ASSIGNMENT: In the data below, find the line containing "Viewport: 193px width, 101px"; transcribe it and each line after it exactly, through the last, skipping pictures.

MATERIALS PROVIDED:

--------------------

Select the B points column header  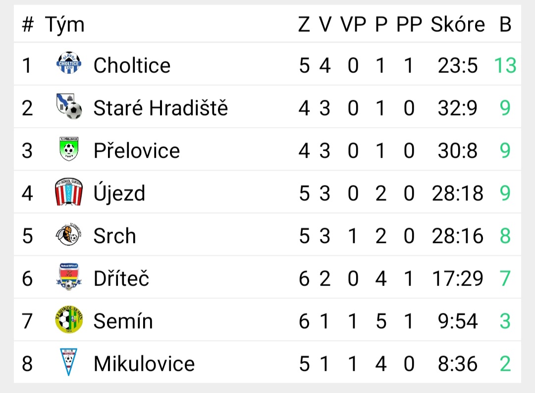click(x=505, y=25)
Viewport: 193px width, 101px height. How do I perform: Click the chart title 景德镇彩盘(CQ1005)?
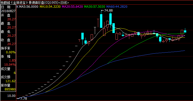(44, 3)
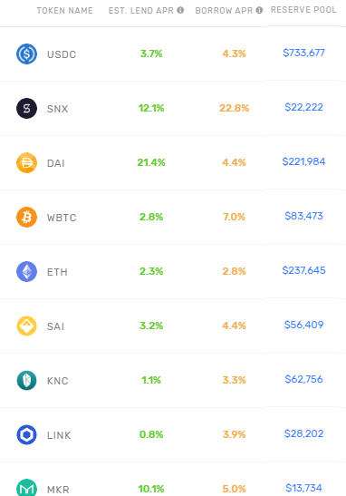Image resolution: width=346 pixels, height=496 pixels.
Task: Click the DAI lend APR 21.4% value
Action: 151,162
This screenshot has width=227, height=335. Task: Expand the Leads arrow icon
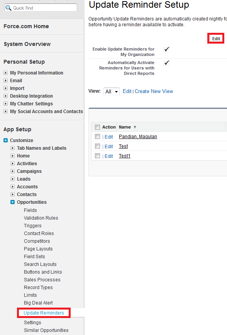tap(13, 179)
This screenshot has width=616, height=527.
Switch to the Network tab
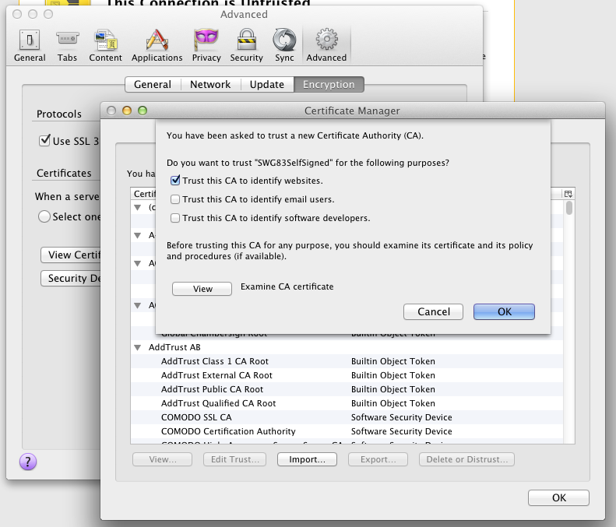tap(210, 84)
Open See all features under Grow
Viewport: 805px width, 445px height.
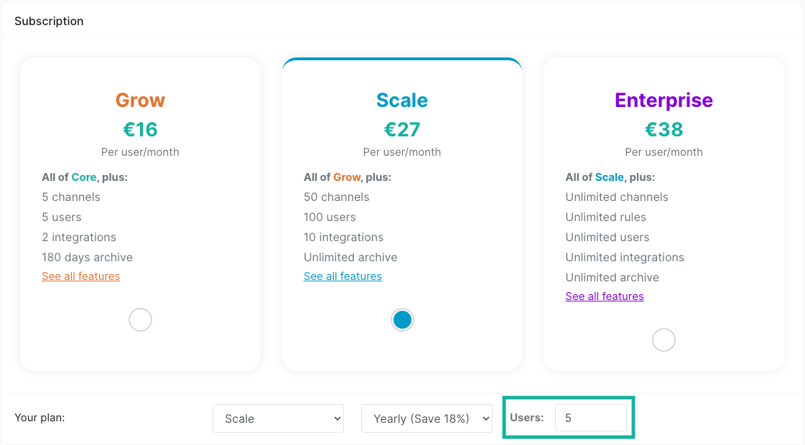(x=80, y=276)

--------------------

TASK RESPONSE:
Viewport: 193px width, 101px height. How do I perform: Click the chart title 景德镇彩盘(CQ1005)?
(44, 3)
Image resolution: width=346 pixels, height=496 pixels.
Task: Click the DAI lend APR 21.4% value
Action: 151,162
This screenshot has width=227, height=335. Task: Expand the Leads arrow icon
tap(13, 179)
This screenshot has width=616, height=527.
Switch to the Network tab
tap(210, 84)
Open See all features under Grow
Viewport: 805px width, 445px height.
(x=80, y=276)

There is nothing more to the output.